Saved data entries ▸
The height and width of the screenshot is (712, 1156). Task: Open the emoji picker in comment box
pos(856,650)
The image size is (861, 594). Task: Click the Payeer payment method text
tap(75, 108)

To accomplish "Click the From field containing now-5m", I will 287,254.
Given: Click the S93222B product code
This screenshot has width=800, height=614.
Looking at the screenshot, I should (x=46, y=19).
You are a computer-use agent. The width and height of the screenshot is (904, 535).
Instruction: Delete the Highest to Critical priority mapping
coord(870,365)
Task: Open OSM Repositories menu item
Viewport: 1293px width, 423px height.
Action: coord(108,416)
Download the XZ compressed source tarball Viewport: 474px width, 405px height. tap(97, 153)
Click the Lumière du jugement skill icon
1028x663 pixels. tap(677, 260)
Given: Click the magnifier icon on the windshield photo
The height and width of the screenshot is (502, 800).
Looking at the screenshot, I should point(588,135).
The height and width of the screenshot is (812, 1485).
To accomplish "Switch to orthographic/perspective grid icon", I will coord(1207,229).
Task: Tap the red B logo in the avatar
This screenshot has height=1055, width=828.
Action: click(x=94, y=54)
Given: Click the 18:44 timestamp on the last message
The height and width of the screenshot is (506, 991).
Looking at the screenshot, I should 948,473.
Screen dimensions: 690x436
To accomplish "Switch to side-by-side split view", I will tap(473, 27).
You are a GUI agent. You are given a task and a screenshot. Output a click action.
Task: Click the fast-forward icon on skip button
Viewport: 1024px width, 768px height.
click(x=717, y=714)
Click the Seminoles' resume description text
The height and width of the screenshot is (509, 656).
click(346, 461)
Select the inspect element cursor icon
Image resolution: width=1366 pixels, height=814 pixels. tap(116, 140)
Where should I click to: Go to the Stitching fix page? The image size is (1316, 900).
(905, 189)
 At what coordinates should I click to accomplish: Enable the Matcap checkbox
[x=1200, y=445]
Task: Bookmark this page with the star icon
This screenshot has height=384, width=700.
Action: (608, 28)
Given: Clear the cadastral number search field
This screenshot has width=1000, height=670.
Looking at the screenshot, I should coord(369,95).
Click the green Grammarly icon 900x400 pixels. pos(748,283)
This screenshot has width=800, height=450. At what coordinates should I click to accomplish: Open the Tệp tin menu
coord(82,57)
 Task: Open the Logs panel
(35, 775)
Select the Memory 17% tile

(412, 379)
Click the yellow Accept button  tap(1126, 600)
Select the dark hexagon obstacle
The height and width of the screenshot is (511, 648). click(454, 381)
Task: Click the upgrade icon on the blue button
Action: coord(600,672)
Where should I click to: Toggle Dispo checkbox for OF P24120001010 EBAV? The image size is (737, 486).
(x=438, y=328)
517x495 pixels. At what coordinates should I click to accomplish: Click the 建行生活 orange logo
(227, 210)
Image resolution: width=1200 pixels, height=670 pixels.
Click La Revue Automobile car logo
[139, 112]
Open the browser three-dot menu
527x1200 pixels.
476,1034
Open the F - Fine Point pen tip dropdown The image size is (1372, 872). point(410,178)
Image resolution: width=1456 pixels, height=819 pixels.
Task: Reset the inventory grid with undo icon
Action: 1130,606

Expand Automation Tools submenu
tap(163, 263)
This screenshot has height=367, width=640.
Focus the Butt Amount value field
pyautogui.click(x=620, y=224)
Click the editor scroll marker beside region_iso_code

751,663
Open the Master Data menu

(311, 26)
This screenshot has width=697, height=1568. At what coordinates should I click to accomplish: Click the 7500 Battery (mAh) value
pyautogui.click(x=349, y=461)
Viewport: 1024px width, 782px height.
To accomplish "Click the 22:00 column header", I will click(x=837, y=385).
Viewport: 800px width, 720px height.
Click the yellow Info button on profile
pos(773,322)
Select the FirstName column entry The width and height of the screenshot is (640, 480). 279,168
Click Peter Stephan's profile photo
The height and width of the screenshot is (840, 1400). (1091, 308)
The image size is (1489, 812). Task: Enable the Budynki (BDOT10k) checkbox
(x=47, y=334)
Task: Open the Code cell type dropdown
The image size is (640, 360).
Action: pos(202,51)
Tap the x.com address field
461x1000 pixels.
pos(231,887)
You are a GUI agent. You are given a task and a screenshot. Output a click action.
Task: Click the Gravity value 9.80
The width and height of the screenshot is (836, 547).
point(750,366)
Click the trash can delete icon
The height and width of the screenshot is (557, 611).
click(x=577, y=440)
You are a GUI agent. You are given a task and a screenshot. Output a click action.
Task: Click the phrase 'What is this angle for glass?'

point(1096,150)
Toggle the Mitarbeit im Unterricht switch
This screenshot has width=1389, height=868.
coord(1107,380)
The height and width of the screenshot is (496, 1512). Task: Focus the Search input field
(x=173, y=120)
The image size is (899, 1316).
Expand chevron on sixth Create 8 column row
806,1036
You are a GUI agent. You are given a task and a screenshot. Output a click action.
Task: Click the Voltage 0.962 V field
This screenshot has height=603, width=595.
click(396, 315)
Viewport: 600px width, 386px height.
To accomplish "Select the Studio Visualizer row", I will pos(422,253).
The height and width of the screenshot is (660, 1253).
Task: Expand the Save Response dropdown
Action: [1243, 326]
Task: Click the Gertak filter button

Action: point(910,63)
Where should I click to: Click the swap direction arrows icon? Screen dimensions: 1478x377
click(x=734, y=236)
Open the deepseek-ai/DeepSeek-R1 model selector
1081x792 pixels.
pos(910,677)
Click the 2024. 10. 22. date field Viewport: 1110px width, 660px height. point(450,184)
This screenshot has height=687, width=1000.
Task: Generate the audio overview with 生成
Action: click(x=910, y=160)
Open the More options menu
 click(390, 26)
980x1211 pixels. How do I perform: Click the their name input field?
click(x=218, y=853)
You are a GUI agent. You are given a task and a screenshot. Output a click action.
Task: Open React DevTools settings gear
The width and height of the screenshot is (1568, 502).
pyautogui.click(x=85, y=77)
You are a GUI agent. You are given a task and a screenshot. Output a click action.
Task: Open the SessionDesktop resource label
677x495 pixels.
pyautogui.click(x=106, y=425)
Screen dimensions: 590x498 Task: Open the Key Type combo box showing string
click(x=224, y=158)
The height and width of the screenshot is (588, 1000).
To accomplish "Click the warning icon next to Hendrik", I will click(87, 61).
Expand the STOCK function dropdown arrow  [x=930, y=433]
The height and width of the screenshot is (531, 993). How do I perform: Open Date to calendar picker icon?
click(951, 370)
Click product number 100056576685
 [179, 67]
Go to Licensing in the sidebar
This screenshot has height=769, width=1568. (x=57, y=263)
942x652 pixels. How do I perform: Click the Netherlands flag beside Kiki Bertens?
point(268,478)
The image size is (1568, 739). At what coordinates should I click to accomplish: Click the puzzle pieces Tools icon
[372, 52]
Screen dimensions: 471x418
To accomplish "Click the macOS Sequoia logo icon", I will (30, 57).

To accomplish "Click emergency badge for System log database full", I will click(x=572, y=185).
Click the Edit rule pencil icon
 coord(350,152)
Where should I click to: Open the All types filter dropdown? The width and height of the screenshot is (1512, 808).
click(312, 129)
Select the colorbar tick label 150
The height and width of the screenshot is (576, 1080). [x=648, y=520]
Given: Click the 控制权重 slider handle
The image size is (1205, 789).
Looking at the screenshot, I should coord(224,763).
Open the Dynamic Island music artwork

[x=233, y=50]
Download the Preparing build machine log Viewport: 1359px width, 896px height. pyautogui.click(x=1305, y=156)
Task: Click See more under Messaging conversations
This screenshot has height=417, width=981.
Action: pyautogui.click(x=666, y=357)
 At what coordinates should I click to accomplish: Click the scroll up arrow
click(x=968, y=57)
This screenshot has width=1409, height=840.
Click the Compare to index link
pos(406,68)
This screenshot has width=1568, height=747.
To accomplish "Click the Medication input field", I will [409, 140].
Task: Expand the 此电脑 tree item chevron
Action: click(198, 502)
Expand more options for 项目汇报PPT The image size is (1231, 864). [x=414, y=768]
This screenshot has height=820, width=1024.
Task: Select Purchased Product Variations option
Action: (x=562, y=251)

Task to carry out ▸
If a line of the entries contains "Download", it counts; say how many such lines there are and give only the number.

Result of the task ▸
2